──────── Extract ────────

General characteristics
- Class & type: Liberty ship; type EC2-S-C1, standard;
- Tonnage: 10,865 LT DWT; 7,176 GRT;
- Displacement: 3,380 long tons (3,434 t) (light); 14,245 long tons (14,474 t) (max);
- Length: 441 feet 6 inches (135 m) oa; 416 feet (127 m) pp; 427 feet (130 m) lwl;
- Beam: 57 feet (17 m)
- Draft: 27 ft 9.25 in (8.4646 m)
- Installed power: 2 × Oil fired 450 °F (232 °C) boilers, operating at 220 psi (1,500 kPa); 2,500 hp (1,900 kW);
- Propulsion: 1 × triple-expansion steam engine, (manufactured by Ellicott Machine Corp., Baltimore, Maryland); 1 × screw propeller;
- Speed: 11.5 knots (21.3 km/h; 13.2 mph)
- Capacity: 562,608 cubic feet (15,931 m^{3}) (grain); 499,573 cubic feet (14,146 m^{3}) (bale);
- Complement: 38–62 USMM (cargo ship); 21–40 USNAG (cargo ship); 123 Crewmen (Hospital ship); 17 Army officers (Hospital ship); 39 nurses (Hospital ship); 159 attendants (hospital ship);
- Armament: Varied by ship; Bow-mounted 3-inch (76 mm)/50-caliber gun; Stern-mounted 4-inch (102 mm)/50-caliber gun; 2–8 × single 20-millimeter (0.79 in) Oerlikon anti-aircraft (AA) cannons and/or,; 2–8 × 37-millimeter (1.46 in) M1 AA guns;

= SS William Osler =

Liberty ship of WWII

SS William Osler was a Liberty ship built in the United States during World War II. She was named after William Osler, a Canadian physician and one of the "Big Four" founding professors of Johns Hopkins Hospital. Osler created the first residency program for specialty training of physicians. He was instrumental in founding the Medical Library Association of Great Britain and Ireland, and the (North American) Association of Medical Librarians (later the Medical Library Association). He left his own large history of medicine library to McGill, where it became the Osler Library.

==Construction==
William Osler was laid down on 6 February 1943, under a Maritime Commission (MARCOM) contract, MCE hull 954, by the Bethlehem-Fairfield Shipyard, Baltimore, Maryland; she was launched on 6 March 1943.

==History==
She was allocated to the Marine Transport Lines, Inc., on 22 March 1943.

===Conversion to United States Army Hospital Ship===
On 22 November 1943, she was purchased by the War Department for conversion to a hospital ship for the United States Army. She was transferred to the Bethlehem Steel Company's 27th St. Yard, in Brooklyn, New York, on 23 November 1943.

────────

Task item:
Retype the stretch from "General characteristics" through "km/h; 13.2 mph)" in the text on SS William Osler, keeping every word and mark the same.

──────── Source material ────────

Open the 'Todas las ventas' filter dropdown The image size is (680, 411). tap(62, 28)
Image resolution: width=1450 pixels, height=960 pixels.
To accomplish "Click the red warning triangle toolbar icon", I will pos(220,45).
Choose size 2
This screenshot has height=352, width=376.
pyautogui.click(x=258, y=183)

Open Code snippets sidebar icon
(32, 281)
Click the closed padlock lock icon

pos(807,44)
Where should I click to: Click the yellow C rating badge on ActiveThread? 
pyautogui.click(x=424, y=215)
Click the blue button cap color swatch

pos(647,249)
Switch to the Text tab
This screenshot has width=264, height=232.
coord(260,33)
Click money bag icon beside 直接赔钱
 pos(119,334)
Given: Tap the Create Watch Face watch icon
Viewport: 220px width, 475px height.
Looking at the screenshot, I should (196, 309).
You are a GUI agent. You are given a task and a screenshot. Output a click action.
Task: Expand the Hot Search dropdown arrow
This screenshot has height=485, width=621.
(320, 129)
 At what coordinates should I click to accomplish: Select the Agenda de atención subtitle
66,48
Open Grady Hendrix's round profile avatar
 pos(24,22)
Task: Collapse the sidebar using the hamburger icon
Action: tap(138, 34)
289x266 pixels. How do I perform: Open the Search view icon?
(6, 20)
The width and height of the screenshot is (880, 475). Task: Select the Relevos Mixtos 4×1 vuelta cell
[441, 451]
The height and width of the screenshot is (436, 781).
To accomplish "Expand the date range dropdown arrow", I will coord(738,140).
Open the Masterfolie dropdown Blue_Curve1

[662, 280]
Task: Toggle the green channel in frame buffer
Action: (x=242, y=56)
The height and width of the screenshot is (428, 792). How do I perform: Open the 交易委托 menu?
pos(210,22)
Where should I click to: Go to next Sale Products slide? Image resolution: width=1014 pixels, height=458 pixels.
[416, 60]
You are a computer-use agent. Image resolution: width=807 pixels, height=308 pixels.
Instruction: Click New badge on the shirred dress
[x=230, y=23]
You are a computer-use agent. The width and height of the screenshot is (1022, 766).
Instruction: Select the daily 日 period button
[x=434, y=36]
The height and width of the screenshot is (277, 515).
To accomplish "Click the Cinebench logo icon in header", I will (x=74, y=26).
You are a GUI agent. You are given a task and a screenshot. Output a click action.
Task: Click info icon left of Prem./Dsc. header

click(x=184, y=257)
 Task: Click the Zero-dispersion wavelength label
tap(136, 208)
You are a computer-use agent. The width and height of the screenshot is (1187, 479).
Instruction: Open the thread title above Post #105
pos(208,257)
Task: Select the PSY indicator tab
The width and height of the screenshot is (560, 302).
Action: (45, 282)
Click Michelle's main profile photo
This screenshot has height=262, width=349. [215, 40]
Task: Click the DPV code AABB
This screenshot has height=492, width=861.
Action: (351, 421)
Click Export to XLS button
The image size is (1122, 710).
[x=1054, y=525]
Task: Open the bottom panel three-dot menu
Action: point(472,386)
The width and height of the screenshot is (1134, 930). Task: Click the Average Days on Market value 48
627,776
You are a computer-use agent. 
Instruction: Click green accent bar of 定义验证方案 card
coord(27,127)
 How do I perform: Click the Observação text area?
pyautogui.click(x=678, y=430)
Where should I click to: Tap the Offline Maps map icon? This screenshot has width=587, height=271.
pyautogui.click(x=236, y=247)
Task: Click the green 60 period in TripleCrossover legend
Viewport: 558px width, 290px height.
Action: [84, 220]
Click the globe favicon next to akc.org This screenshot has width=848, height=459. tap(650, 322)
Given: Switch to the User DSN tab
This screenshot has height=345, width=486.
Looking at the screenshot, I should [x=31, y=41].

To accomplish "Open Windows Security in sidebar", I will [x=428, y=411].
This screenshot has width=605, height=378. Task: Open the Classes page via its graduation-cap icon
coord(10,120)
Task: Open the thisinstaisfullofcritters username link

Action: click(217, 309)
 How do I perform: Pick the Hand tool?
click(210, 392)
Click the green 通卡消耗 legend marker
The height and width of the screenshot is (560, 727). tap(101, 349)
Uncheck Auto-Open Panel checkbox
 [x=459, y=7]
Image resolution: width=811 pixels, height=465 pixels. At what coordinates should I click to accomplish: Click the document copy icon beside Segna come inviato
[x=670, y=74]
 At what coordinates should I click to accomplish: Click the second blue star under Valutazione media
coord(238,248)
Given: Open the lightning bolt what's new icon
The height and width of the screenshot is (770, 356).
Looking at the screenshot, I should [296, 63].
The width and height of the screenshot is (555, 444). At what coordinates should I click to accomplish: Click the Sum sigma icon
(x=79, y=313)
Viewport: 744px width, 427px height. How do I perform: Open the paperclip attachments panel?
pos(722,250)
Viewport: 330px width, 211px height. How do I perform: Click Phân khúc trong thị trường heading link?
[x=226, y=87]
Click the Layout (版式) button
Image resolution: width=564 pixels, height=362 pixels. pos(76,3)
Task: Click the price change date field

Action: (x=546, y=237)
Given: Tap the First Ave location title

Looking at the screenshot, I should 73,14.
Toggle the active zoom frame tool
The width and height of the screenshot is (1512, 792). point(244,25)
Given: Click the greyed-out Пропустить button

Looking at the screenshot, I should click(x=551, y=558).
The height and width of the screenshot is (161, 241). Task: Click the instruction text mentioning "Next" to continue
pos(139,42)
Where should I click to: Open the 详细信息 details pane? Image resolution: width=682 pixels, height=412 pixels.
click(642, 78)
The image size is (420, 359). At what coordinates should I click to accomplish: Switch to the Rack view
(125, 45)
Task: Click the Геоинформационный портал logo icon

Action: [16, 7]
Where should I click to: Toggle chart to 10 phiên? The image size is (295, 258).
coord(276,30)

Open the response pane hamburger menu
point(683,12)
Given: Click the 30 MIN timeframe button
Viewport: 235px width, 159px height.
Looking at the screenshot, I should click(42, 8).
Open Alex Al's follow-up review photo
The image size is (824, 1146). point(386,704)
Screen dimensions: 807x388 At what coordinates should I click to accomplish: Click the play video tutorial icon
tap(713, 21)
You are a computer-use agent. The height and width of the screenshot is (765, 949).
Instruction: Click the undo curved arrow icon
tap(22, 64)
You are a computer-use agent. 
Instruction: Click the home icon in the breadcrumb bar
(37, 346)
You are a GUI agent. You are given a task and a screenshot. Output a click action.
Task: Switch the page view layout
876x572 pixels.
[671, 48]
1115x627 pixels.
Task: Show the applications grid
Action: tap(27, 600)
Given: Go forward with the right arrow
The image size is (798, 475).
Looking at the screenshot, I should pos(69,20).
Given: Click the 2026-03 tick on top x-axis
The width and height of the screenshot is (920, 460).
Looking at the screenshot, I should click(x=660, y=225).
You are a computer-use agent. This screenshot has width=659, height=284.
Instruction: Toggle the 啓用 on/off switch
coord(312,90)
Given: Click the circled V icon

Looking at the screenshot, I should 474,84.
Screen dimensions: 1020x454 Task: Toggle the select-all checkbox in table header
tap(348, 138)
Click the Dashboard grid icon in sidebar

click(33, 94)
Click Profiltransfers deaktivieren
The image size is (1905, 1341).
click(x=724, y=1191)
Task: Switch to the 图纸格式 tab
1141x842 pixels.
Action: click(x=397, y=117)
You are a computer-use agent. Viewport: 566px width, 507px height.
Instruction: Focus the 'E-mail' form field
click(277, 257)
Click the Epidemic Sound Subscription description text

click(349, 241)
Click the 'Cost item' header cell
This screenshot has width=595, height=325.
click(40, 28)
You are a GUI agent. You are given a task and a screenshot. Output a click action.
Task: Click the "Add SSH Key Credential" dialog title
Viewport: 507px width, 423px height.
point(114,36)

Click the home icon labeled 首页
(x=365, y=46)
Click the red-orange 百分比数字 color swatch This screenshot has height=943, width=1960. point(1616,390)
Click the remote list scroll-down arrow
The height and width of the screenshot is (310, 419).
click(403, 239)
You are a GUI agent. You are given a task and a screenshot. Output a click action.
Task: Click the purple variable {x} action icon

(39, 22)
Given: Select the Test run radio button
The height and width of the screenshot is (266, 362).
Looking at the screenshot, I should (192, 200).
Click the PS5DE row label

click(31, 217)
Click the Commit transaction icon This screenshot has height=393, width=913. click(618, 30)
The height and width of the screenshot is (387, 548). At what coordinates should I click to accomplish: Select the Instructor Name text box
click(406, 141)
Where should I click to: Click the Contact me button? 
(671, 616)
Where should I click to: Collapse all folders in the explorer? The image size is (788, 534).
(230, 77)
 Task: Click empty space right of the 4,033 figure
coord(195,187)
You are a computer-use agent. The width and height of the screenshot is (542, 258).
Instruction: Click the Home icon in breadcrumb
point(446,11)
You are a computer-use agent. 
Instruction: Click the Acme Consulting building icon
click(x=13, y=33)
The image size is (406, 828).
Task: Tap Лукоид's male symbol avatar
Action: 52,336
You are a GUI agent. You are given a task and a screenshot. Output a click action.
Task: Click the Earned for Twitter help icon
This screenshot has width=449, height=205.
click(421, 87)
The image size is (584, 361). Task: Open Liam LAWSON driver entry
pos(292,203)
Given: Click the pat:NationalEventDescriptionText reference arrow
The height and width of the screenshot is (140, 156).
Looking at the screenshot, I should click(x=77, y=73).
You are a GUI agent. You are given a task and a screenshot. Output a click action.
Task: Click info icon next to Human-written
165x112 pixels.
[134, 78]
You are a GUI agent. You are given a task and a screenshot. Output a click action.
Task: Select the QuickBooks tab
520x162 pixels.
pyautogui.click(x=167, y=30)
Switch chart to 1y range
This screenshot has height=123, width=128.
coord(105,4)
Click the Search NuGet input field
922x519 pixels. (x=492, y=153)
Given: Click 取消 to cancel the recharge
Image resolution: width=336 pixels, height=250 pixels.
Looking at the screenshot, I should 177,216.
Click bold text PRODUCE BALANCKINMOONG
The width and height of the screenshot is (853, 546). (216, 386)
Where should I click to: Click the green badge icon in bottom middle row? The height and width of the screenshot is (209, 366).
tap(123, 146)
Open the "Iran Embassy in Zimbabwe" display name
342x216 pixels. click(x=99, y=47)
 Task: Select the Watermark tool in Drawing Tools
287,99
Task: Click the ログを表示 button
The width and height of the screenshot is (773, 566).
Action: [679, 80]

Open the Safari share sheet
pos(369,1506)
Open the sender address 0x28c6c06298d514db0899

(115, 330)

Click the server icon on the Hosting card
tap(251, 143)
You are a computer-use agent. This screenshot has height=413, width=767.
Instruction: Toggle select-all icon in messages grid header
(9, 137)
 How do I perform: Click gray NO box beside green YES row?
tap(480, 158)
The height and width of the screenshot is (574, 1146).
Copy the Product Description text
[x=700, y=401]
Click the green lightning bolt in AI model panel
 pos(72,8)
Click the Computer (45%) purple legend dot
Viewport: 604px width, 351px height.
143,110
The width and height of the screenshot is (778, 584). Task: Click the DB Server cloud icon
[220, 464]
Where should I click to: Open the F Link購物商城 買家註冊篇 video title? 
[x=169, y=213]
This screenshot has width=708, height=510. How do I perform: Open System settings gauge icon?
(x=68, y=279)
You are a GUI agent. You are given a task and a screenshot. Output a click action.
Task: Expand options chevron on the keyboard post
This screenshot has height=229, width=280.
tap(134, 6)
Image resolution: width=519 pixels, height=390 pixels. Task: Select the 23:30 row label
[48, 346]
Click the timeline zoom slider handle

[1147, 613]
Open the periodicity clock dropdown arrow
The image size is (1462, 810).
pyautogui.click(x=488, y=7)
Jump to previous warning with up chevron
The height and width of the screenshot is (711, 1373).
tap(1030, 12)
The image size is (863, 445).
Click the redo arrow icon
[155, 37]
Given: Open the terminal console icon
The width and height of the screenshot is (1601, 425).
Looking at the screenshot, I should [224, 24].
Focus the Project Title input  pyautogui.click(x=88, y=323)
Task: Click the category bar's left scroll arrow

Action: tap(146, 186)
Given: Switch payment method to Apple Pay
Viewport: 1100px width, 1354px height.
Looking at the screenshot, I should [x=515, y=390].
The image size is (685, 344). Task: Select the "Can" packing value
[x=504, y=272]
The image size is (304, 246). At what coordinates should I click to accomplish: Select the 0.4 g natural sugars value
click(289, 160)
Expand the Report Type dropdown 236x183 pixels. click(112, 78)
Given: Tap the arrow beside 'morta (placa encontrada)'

────────

Task solution:
General characteristics
- Class & type: Liberty ship; type EC2-S-C1, standard;
- Tonnage: 10,865 LT DWT; 7,176 GRT;
- Displacement: 3,380 long tons (3,434 t) (light); 14,245 long tons (14,474 t) (max);
- Length: 441 feet 6 inches (135 m) oa; 416 feet (127 m) pp; 427 feet (130 m) lwl;
- Beam: 57 feet (17 m)
- Draft: 27 ft 9.25 in (8.4646 m)
- Installed power: 2 × Oil fired 450 °F (232 °C) boilers, operating at 220 psi (1,500 kPa); 2,500 hp (1,900 kW);
- Propulsion: 1 × triple-expansion steam engine, (manufactured by Ellicott Machine Corp., Baltimore, Maryland); 1 × screw propeller;
- Speed: 11.5 knots (21.3 km/h; 13.2 mph)